Return the full listing unchanged, excluding any images it contains.

*RECORDS PROVIDED:*
----------------
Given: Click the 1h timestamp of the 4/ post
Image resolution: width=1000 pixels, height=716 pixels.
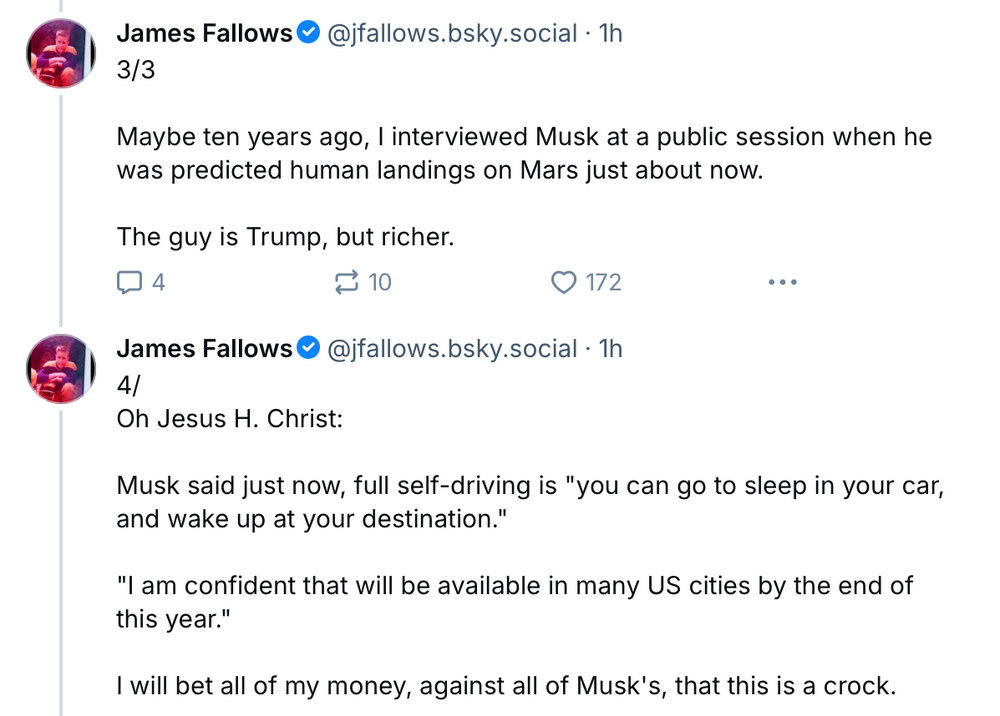Looking at the screenshot, I should click(x=610, y=348).
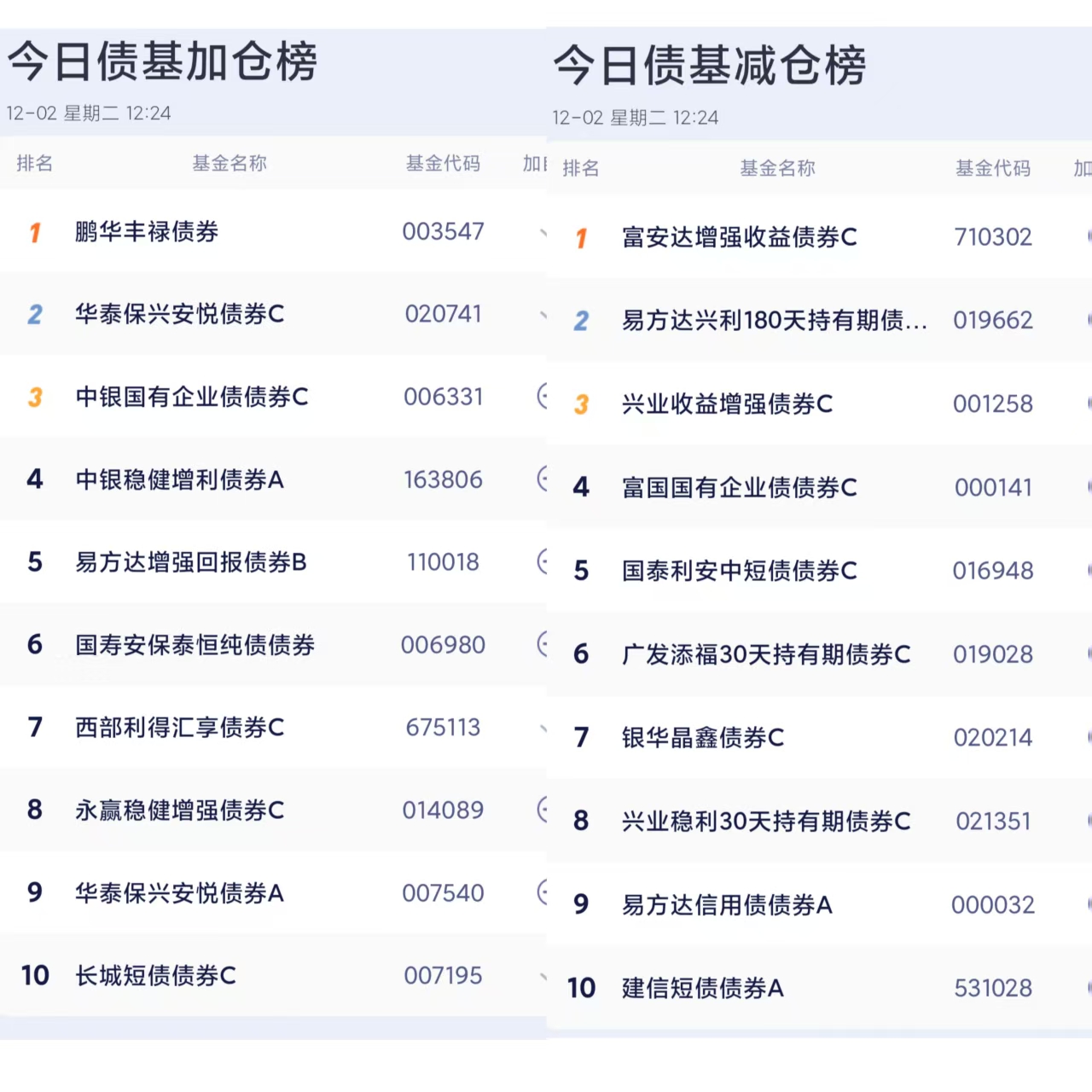This screenshot has width=1092, height=1092.
Task: Click blue rank 2 badge for 易方达兴利180天
Action: 581,321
----------------
*ANSWER:*
Given: Click the 1h timestamp of the 4/ post
Image resolution: width=1000 pixels, height=716 pixels.
Looking at the screenshot, I should click(x=610, y=348).
This screenshot has width=1092, height=1092.
Task: Click blue rank 2 badge for 易方达兴利180天
Action: 581,321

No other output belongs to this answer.